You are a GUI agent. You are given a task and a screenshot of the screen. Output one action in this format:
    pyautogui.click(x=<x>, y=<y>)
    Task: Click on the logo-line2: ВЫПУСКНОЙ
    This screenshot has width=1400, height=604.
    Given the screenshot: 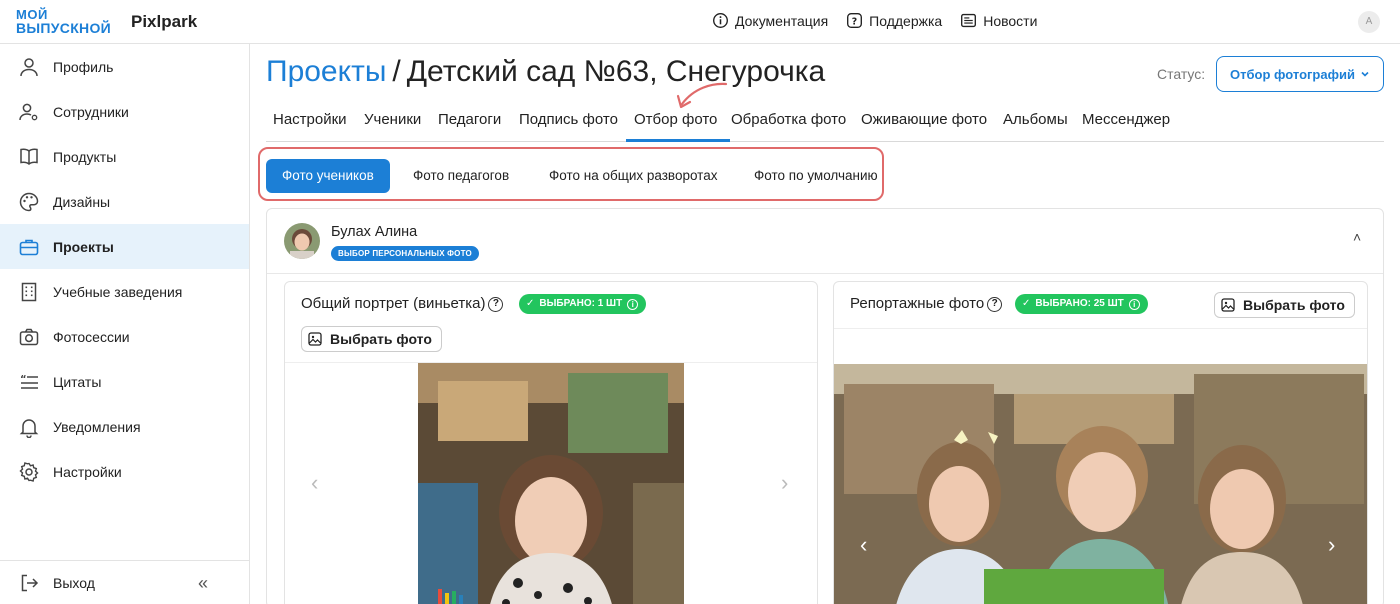 What is the action you would take?
    pyautogui.click(x=64, y=28)
    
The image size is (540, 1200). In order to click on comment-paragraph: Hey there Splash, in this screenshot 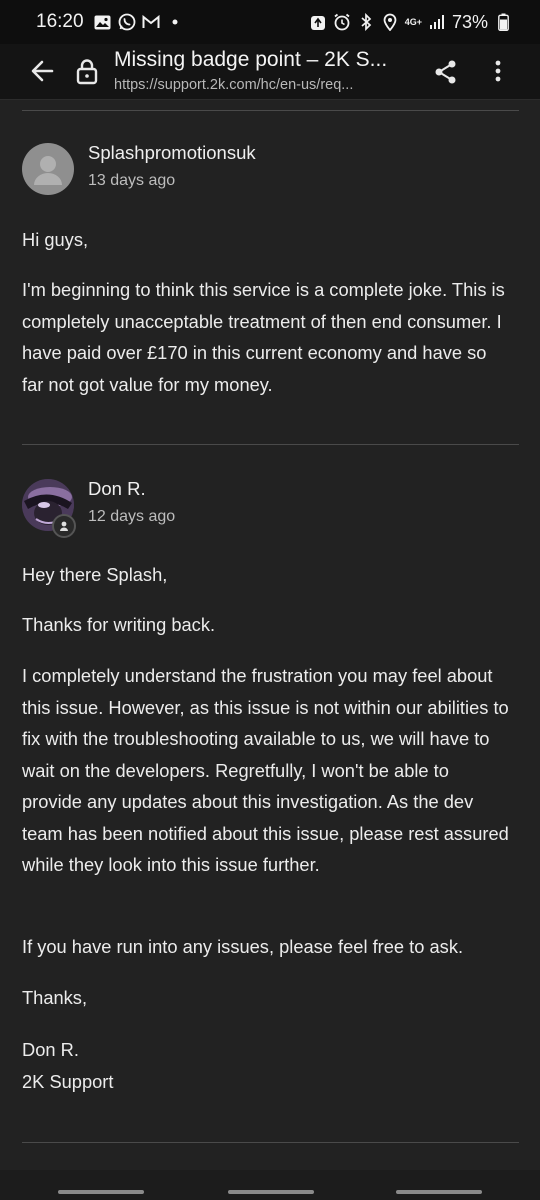, I will do `click(95, 574)`.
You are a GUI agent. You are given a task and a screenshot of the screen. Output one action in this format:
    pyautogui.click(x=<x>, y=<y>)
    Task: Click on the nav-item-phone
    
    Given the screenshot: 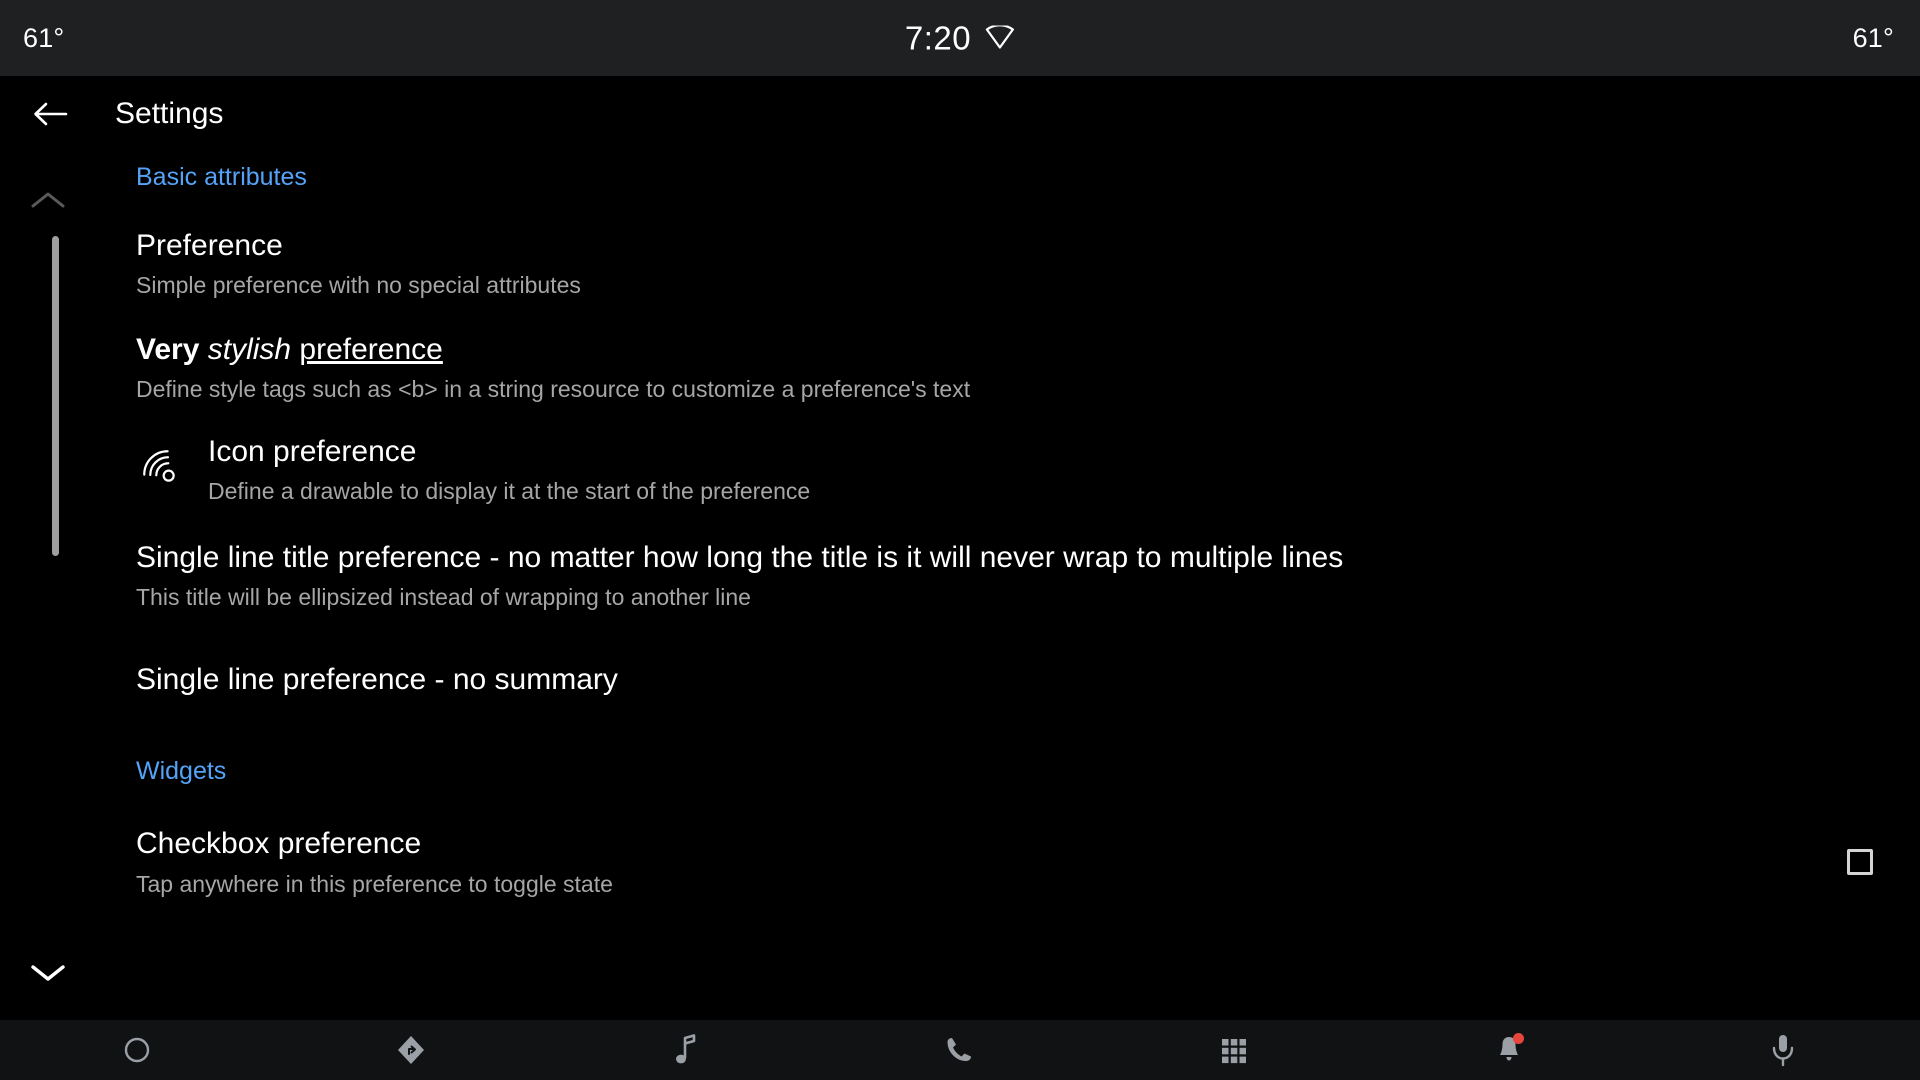 What is the action you would take?
    pyautogui.click(x=960, y=1050)
    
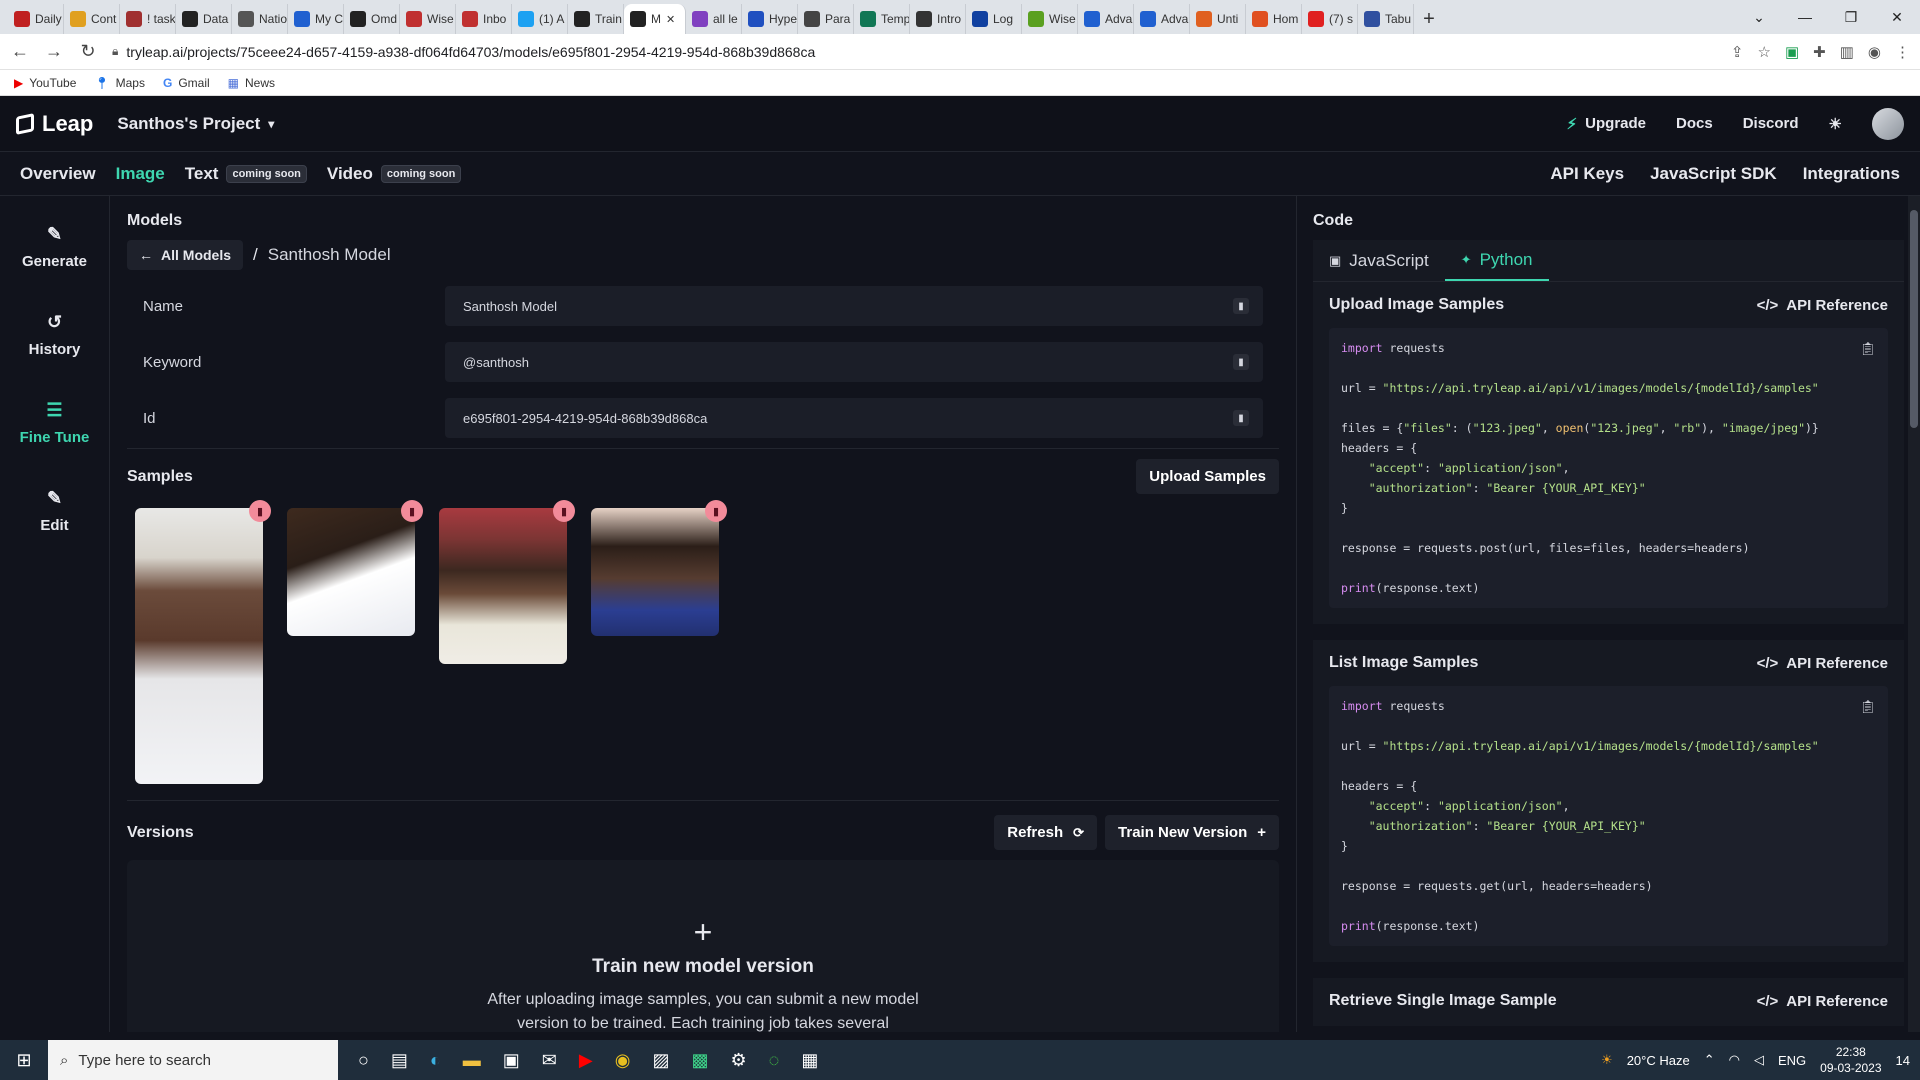  Describe the element at coordinates (20, 52) in the screenshot. I see `back-nav-icon: ←` at that location.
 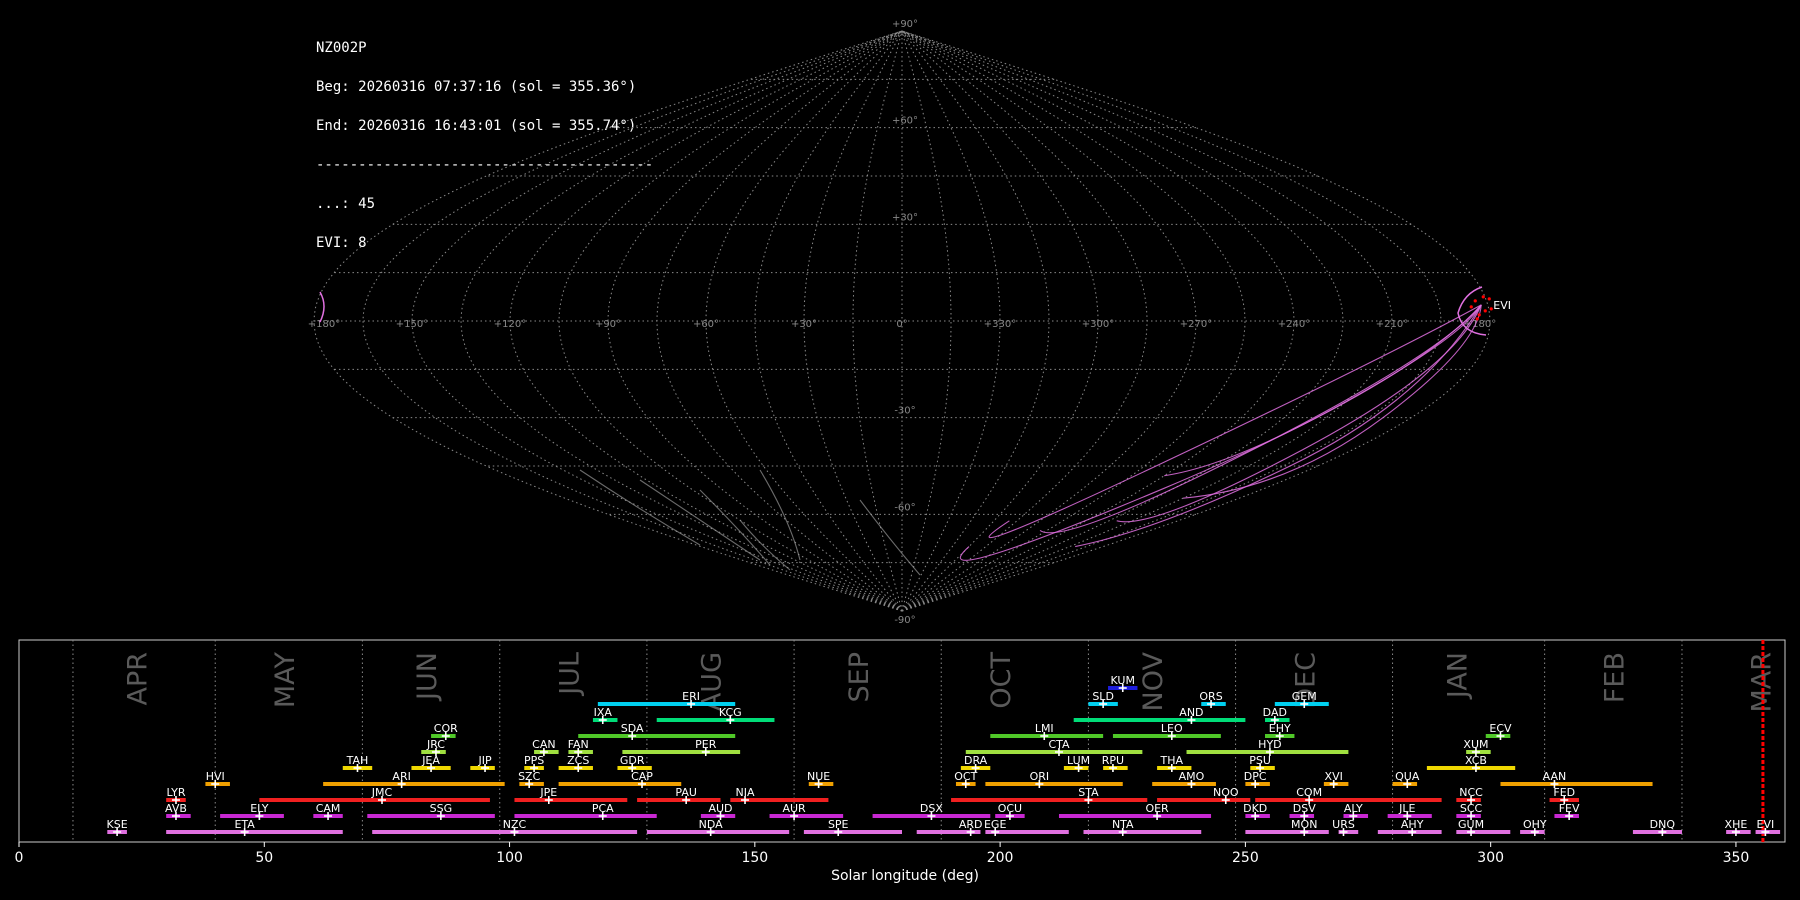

- - -

Rewrite the stretch from the start of the items through the line containing "This screenshot has", changing every "screenshot" to "screen capture" and leaving everything else unchanged.

You are a GUI agent. You are given a task and a screen capture of the screen. Output one action in this format:
    pyautogui.click(x=<x>, y=<y>)
    Task: Click on the logo-line2: ВЫПУСКНОЙ
    This screen capture has width=1400, height=604.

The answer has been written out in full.